大鼠矽肺噬菌体单链抗体库构建

Establishing a genebank for phage single-chain antibody using silicotic rats

目的利用噬菌体展示技术构建大鼠矽肺噬菌体单链抗体（Sc Fv）库,为后续筛选矽肺特异性Sc Fv奠定基础。方法无特定病原体级雄性SD大鼠24只,予质量浓度为100 g/L的二氧化硅混悬液1.0 m L经支气管一次性灌注染尘,构建矽肺模型。于造模后第3、6、9和12周分别取6只大鼠周围血淋巴细胞混匀,以Trizol法提取总RNA,逆转录合成cDNA;利用简并引物进行聚合酶链式反应（PCR）,扩增抗体重链可变区（VH）和轻链可变区（VL）的基因,用T4 DNA连接酶连接获得ScFv基因片段,将其与噬菌粒PCANTAB-5e重组,采用氯化钙转化法转化至感受态大肠埃希氏菌（E.coli）TG1中,经M13K07辅助噬菌体超感染,构建矽肺模型大鼠噬菌体ScFv库;随机挑取10个菌落进行质粒双酶切鉴定。结果矽肺模型大鼠周围血总RNA琼脂糖凝胶电泳可见2条明显28S和18S条带,总RNA完整性较好;VH基因片段大小约为400 bp,VL基因片段大小约为350 bp,重组后Sc Fv基因片段长度约为750 bp;M13K07辅助噬菌体扩增后铺双层琼脂平板,见小米粒大小、透亮的噬菌斑,噬菌体滴度为1.35×10^16pfu/L;以重组噬菌粒转化感受态E.coli TG1后铺氨苄青霉素抗性固体平板,计算菌落数为8.0×10^9cfu/L;阳性克隆质粒PCR和双酶切产物经琼脂糖凝胶电泳显示阳性插入率为90.0%,所建Sc Fv库库容为7.2×10^9cfu/L。结论成功构建矽肺模型大鼠噬菌体Sc Fv库,其库容量及多样性可为后续筛选提供保障。
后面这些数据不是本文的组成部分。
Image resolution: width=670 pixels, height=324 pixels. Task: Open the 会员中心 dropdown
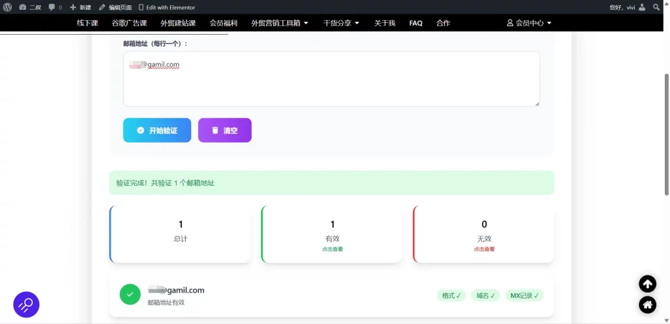[529, 23]
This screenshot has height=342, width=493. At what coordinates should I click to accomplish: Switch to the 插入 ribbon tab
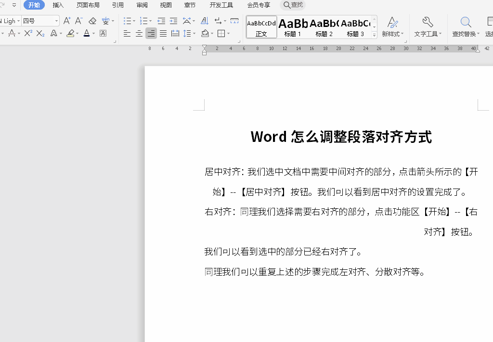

Objective To establish a genebank for phage single-chain antibody for further screening the specificity of single chain fragment variable（ Sc Fv） in lung tissue of silicosis rats by phage display technology. Methods Twenty-four specific pathogen free male SD rats were used to construct silicosis model by one-time bronchial perfusion with 1. 0 m L of silicon dioxide suspension（ mass concentration,100 g / L）. We took periphery blood from 6 rats 3,6,9 and 12 weeks respectively after establishing the model. The peripheral lymphocytes were mixed,and total RNA was extracted using Trizol,and c DNA was synthesized by reverse transcription. The degenerated primers were used to amplify the variable region of heavy chain（ VH） gene and variable region of light chain（ VL） gene by polymerase chain reaction（ PCR）.Then VH and VL genes were assembled to form Sc Fv by T4 DNA linker. The cloning recombinant of Sc Fv and plasmid of PCANTAB-5e were transformed into competence E. coli TG1 by calcium chloride. The Sc Fv genebank of silicosis model was constructed by M13K07 helper phage superinfection. There were 10 bacterial colonies for plasmid restriction dualenzyme digestion randomly selected for confirmation. Results Agarose gel electrophoresis showed that there were two bands of obvious 28 S and 18 S in total RNA of periphery blood lymphocytes of silicosis rats. The total RNA was intact. The size of VH gene fragment was about 400 bp,the size of VL gene fragment was about 350 bp and recombinant Sc Fv gene fragment length was about 750 bp. The helper phage was amplified and placed with double-deck agar plate and observed limpid plaque with the size of a rice grain. The phage titer was 1. 35 × 10^（16） pfu / L. The recombinant plasmids were transformed into E. coli TG1 and total bacterial count was 8. 0 × 10^9 cfu / L in resistant plate. The positive cloned plasmid PCR gel electrophoresis and double enzyme results showed a positive inserting rate of 90. 0%. The capacity of phage single-chain antibody genebank of experimental silicosis was 7. 2 × 10^9 cfu / L. Conclusion The silicosis rat model with phage Sc Fv gnebank could be successfully established,and its capacity and diversity provide support for the follow-up screening.